■ **The problem**: Could you print the data below line for line, without changing anything?

■ **Records for processing**:
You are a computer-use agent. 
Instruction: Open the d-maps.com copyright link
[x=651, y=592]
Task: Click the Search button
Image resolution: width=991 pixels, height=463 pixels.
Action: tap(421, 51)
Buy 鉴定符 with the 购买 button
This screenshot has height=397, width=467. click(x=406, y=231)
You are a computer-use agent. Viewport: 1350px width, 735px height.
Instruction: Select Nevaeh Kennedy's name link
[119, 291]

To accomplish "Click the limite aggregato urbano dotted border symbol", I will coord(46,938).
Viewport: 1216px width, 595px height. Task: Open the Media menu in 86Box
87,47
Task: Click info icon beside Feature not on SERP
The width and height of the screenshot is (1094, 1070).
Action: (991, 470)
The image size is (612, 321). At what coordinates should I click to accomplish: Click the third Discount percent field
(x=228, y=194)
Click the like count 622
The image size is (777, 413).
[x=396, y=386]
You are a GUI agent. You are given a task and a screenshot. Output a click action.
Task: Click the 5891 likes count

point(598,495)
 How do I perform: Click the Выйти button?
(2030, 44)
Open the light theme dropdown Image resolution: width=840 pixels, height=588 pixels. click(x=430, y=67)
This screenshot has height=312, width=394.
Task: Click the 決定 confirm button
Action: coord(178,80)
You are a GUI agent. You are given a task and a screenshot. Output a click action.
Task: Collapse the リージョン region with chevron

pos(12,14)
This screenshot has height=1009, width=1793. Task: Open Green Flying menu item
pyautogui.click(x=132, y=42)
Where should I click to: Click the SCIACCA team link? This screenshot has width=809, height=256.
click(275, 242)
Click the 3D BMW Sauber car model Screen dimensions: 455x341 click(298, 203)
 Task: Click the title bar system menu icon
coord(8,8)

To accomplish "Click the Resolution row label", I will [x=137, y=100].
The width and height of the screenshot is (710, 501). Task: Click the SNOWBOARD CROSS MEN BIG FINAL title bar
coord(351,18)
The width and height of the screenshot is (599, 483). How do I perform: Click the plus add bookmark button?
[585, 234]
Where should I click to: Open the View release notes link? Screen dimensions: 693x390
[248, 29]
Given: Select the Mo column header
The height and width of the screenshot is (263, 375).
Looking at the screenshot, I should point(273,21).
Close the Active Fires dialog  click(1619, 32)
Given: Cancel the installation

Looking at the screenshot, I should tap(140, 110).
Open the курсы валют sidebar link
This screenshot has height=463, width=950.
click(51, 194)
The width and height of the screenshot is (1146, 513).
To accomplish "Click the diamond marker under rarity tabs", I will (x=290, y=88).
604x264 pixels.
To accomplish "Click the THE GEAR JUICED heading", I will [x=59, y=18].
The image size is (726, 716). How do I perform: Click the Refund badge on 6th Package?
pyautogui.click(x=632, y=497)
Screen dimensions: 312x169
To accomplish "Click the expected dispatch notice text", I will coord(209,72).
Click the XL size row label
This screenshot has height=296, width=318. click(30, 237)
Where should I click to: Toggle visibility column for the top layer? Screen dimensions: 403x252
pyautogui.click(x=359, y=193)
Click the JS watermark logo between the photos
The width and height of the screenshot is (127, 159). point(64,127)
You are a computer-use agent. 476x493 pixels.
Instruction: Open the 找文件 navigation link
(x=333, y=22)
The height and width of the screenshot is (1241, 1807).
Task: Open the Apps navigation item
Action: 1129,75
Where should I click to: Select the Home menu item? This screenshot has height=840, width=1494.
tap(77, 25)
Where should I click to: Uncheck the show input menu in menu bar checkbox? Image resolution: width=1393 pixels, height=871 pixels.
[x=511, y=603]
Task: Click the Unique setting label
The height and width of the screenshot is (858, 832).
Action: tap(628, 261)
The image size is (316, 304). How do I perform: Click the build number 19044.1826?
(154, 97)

■ **Result of this task**:
You are a computer-use agent. 
Instruction: Open the d-maps.com copyright link
[x=651, y=592]
Task: Click the Search button
Image resolution: width=991 pixels, height=463 pixels.
Action: tap(421, 51)
Buy 鉴定符 with the 购买 button
This screenshot has height=397, width=467. click(x=406, y=231)
You are a computer-use agent. Viewport: 1350px width, 735px height.
Instruction: Select Nevaeh Kennedy's name link
[119, 291]

To accomplish "Click the limite aggregato urbano dotted border symbol", I will coord(46,938).
Viewport: 1216px width, 595px height. Task: Open the Media menu in 86Box
87,47
Task: Click info icon beside Feature not on SERP
The width and height of the screenshot is (1094, 1070).
Action: (991, 470)
The image size is (612, 321). At what coordinates should I click to accomplish: Click the third Discount percent field
(x=228, y=194)
Click the like count 622
The image size is (777, 413).
[x=396, y=386]
You are a GUI agent. You are given a task and a screenshot. Output a click action.
Task: Click the 5891 likes count

point(598,495)
 How do I perform: Click the Выйти button?
(2030, 44)
Open the light theme dropdown Image resolution: width=840 pixels, height=588 pixels. click(x=430, y=67)
This screenshot has height=312, width=394.
Task: Click the 決定 confirm button
Action: coord(178,80)
You are a GUI agent. You are given a task and a screenshot. Output a click action.
Task: Collapse the リージョン region with chevron

pos(12,14)
This screenshot has height=1009, width=1793. Task: Open Green Flying menu item
pyautogui.click(x=132, y=42)
Where should I click to: Click the SCIACCA team link? This screenshot has width=809, height=256.
click(275, 242)
Click the 3D BMW Sauber car model Screen dimensions: 455x341 click(298, 203)
 Task: Click the title bar system menu icon
coord(8,8)

To accomplish "Click the Resolution row label", I will [x=137, y=100].
The width and height of the screenshot is (710, 501). Task: Click the SNOWBOARD CROSS MEN BIG FINAL title bar
coord(351,18)
The width and height of the screenshot is (599, 483). How do I perform: Click the plus add bookmark button?
[585, 234]
Where should I click to: Open the View release notes link? Screen dimensions: 693x390
[248, 29]
Given: Select the Mo column header
The height and width of the screenshot is (263, 375).
Looking at the screenshot, I should point(273,21).
Close the Active Fires dialog  click(1619, 32)
Given: Cancel the installation

Looking at the screenshot, I should tap(140, 110).
Open the курсы валют sidebar link
This screenshot has height=463, width=950.
click(51, 194)
The width and height of the screenshot is (1146, 513).
To accomplish "Click the diamond marker under rarity tabs", I will (x=290, y=88).
604x264 pixels.
To accomplish "Click the THE GEAR JUICED heading", I will [x=59, y=18].
The image size is (726, 716). How do I perform: Click the Refund badge on 6th Package?
pyautogui.click(x=632, y=497)
Screen dimensions: 312x169
To accomplish "Click the expected dispatch notice text", I will coord(209,72).
Click the XL size row label
This screenshot has height=296, width=318. click(30, 237)
Where should I click to: Toggle visibility column for the top layer? Screen dimensions: 403x252
pyautogui.click(x=359, y=193)
Click the JS watermark logo between the photos
The width and height of the screenshot is (127, 159). point(64,127)
You are a computer-use agent. 476x493 pixels.
Instruction: Open the 找文件 navigation link
(x=333, y=22)
The height and width of the screenshot is (1241, 1807).
Task: Open the Apps navigation item
Action: 1129,75
Where should I click to: Select the Home menu item? This screenshot has height=840, width=1494.
tap(77, 25)
Where should I click to: Uncheck the show input menu in menu bar checkbox? Image resolution: width=1393 pixels, height=871 pixels.
[x=511, y=603]
Task: Click the Unique setting label
The height and width of the screenshot is (858, 832).
Action: tap(628, 261)
The image size is (316, 304). How do I perform: Click the build number 19044.1826?
(154, 97)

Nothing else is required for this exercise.